Saturday, August 20, 2016

How Abortion Restrictions Harm Patient Care

Huffington Post (August 12, 2016): What It's Like to Provide Abortions Where Access is Almost Non-Existent, by Catherine Pearson:

Legal restrictions on abortion provision in different states can have a major impact on doctors' ability to provide care.  Dr. Erin King who practiced medicine in Chicago Illinois before moving to St. Louis, Missouri describes how restrictions in Missouri affect doctors and the patients they serve. 

In Chicago, abortion provision was part of Dr. King's OB/GYN residency and abortion was not viewed as separate from the other gynecology services she provided.  In St. Louis, patients who seek an abortion have to be referred out to abortion clinics which are often targeted by protesters who seek to intimidate providers and patients.  Many women from Missouri travel to the Hope Clinic in Granite City, Illinois which is near the Missouri border.  In addition to her private practice in Missouri, Dr. King is the Hope Clinic's Interim Exective Director.

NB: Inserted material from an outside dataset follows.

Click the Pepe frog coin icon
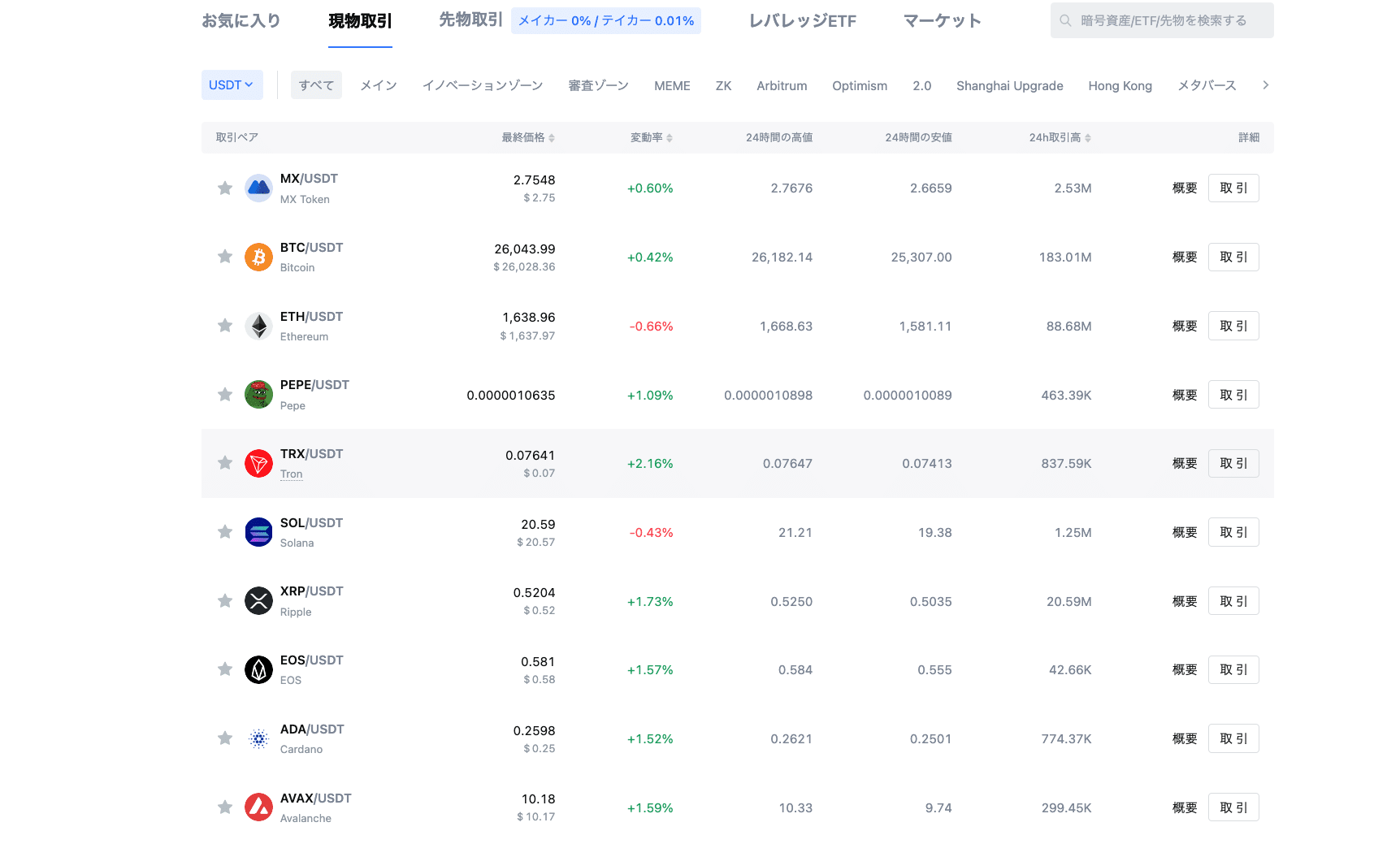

I get asked a lot why I provide abortion care in Illinois, and not Missouri, and one of the main reasons is that [by working in a state with relatively few abortion restrictions], I’m able to treat my patients with the respect they deserve. I don’t have to put them through a certain consent process with mandated wording that may be very offensive to some women, or follow a set waiting period. I feel that women are smart and responsible and don’t need a lot of rules from the state about their bodies. Illinois has become a place that women can come get abortions with fewer burdens on them, and we can provide them with good medical care without having to do or say things that are offensive to them, or that imply they haven’t already thought really hard about their decision before they picked up the phone to make an appointment.